--- What is required ---
Copy out the entries below verbatim, from their first line through the line containing "manage is located at coordinates (197, 196).", with both of those lines included.
------------------------
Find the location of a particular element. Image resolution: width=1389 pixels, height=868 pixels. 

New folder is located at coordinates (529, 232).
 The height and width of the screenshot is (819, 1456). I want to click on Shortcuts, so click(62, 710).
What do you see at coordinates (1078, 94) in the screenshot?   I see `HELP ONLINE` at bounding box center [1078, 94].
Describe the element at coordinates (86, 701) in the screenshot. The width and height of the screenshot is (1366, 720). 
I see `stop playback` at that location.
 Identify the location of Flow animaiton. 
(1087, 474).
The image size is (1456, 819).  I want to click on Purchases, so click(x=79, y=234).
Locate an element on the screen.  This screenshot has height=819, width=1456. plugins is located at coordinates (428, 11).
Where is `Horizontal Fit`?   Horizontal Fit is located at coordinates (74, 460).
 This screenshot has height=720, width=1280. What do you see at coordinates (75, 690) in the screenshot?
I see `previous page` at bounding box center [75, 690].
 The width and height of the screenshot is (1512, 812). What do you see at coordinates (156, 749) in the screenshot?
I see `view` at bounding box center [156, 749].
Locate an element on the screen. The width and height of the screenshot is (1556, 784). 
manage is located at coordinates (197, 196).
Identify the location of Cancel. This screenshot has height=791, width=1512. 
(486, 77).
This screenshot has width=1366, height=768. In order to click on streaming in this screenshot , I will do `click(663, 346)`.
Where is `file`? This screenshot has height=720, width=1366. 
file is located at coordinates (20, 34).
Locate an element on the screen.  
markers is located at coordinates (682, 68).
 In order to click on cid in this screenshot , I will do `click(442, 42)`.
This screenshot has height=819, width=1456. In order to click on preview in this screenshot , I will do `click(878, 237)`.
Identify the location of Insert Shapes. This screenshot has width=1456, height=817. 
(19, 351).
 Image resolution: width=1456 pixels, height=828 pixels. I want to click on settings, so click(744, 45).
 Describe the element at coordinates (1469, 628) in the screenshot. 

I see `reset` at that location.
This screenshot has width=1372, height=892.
------------------------
--- Full answer ---
Find the location of a particular element. Image resolution: width=1389 pixels, height=868 pixels. 

New folder is located at coordinates (529, 232).
 The height and width of the screenshot is (819, 1456). I want to click on Shortcuts, so click(62, 710).
What do you see at coordinates (1078, 94) in the screenshot?   I see `HELP ONLINE` at bounding box center [1078, 94].
Describe the element at coordinates (86, 701) in the screenshot. The width and height of the screenshot is (1366, 720). 
I see `stop playback` at that location.
 Identify the location of Flow animaiton. 
(1087, 474).
The image size is (1456, 819).  I want to click on Purchases, so click(x=79, y=234).
Locate an element on the screen.  This screenshot has height=819, width=1456. plugins is located at coordinates (428, 11).
Where is `Horizontal Fit`?   Horizontal Fit is located at coordinates (74, 460).
 This screenshot has height=720, width=1280. What do you see at coordinates (75, 690) in the screenshot?
I see `previous page` at bounding box center [75, 690].
 The width and height of the screenshot is (1512, 812). What do you see at coordinates (156, 749) in the screenshot?
I see `view` at bounding box center [156, 749].
Locate an element on the screen. The width and height of the screenshot is (1556, 784). 
manage is located at coordinates (197, 196).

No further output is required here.